Options activity on Expedia has turned bullish - but only to a point.
The stock fell as much as 18% Friday after Expedia's outlook disappointed Wall Street. That, coupled with fourth-quarter earnings that missed by a penny sent shares into a tailspin.
Not even an analyst upgradeMonday helped shares of the online travel agent's shares recover from the steep declines. But the lower stock price is attracting options traders, with daily volume reaching more than 2.5 times the average by early afternoon Monday. Still, these investors are putting a ceiling on how high they think Expedia shares will go.
"It looks like bullish activity in the name is outpacing bearish activity by 6%," Mike Khouw, Director of U.S. Equity Derivatives Trading at Cantor Fitzgerald said Monday.
One notable trade changing hands today was the July 17/27 strangle. In this bet, the buyer is willing to get long on Expedia if shares fall to $17, but would short the stock if it hits $27.
"It's a bet that the stock is going higher, and the buyer is trying to capture 30% of upside," said Khouw, who is an Options Action contributor.
At the same time, this strategy puts a ceiling on how bullish the investor is willing to get.
The most active options trading Monday included Jan '12 25 calls, July 17 puts, July 27 calls and July 25 calls. Of the directional bets, 25% were bearish while 31% were bullish.
Late Thursday, the online travel agent said its fourth-quarter profit sank 30%, missing estimates. In addition, Expedia warned its investments in improving its online platform and in expanding globally would hurt its earnings growth through the first half of 2011. In response, there were at least four rating downgrades, including cuts from Bank of America Merrill Lynch, Deutsche Bank and ThinkEquity.
Investors also remain cautious on Expedia as the contract dispute between AMR Corp. and other travel websites threatens to change the online travel industry.
But options traders seem to be taking heed of Susquehanna analyst Marianne Wolk, who raised her opinion Monday to "positive" from "neutral" on Expedia. She lowered her price target to $26 a share from $28.
"EXPE shares have declined more than 26% since our September 20 downgrade, far more than the 12% reduction in our 2011 forecasts. We find the shares compelling at current levels, particularly as most of the cutbacks stem from discretionary investments meant to drive greater returns by 2012," Wolk wrote in a note to clients.

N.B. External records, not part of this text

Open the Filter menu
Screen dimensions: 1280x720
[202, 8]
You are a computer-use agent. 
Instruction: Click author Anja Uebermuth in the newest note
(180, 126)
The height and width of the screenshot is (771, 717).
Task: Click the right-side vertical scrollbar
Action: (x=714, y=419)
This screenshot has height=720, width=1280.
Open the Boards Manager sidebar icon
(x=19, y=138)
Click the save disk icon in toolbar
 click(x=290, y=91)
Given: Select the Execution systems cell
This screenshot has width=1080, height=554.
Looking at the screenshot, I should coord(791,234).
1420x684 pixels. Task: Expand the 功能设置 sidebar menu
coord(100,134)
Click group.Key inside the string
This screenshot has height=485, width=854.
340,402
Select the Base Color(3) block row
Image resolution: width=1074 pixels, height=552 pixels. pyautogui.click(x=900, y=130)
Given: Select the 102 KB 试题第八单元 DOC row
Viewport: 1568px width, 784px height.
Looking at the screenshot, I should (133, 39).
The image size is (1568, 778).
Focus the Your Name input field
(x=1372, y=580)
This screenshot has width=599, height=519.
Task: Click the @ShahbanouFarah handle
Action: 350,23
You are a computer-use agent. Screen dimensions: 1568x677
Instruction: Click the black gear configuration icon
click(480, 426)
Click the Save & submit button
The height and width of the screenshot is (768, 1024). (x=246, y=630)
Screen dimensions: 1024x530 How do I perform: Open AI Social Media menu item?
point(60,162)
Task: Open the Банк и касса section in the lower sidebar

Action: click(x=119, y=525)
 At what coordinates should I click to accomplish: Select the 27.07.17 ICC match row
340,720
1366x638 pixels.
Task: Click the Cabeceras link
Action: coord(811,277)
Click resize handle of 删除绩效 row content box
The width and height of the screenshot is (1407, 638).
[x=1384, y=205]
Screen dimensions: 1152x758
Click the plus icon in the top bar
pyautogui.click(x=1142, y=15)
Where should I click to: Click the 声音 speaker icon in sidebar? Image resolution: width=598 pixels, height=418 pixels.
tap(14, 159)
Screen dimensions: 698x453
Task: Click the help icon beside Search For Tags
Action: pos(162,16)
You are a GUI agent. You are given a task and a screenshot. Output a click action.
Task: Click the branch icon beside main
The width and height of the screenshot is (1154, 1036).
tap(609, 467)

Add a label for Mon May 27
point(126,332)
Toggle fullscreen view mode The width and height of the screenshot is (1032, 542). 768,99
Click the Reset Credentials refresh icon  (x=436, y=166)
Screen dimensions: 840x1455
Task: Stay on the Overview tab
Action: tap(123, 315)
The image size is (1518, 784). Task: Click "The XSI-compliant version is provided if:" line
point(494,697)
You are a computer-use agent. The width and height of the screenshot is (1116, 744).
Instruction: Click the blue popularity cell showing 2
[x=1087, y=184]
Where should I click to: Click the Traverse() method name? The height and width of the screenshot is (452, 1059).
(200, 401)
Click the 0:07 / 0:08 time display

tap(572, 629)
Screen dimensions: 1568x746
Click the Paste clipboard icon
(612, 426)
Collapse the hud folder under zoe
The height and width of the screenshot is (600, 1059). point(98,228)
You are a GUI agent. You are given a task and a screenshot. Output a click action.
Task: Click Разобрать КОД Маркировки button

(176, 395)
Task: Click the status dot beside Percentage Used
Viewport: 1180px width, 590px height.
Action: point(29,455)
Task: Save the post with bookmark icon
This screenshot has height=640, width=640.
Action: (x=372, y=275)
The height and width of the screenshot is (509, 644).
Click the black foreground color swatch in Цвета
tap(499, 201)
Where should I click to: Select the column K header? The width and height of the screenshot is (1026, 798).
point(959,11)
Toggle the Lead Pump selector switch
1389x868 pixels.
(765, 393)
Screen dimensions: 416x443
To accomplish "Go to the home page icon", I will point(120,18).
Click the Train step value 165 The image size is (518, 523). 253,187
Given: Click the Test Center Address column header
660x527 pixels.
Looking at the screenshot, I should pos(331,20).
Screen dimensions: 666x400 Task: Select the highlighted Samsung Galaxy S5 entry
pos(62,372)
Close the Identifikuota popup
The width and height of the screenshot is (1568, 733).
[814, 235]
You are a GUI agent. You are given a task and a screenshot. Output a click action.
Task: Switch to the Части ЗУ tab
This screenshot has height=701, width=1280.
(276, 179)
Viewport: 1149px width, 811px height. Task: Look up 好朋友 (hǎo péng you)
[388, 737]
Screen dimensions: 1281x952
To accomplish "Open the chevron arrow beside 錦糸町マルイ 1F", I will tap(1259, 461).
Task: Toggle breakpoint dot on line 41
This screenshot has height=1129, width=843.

On the plus side, Wolk sees Expedia's hotel bookings growth improving after Expedia upgrades its platform. She points to Hotels.com'sstronger conversion rates and 30% room-night growth thanks to its platform upgrade in the last year.
At the same time, the analyst lowered her estimates in line with Expedia's higher near-term spending outlook. She also noted that Google's ITA acquisition is a looming risk.
Despite these risks, the options market is telling us that Expedia shares may be worth a look — they're undervalued and worth a hedged bet.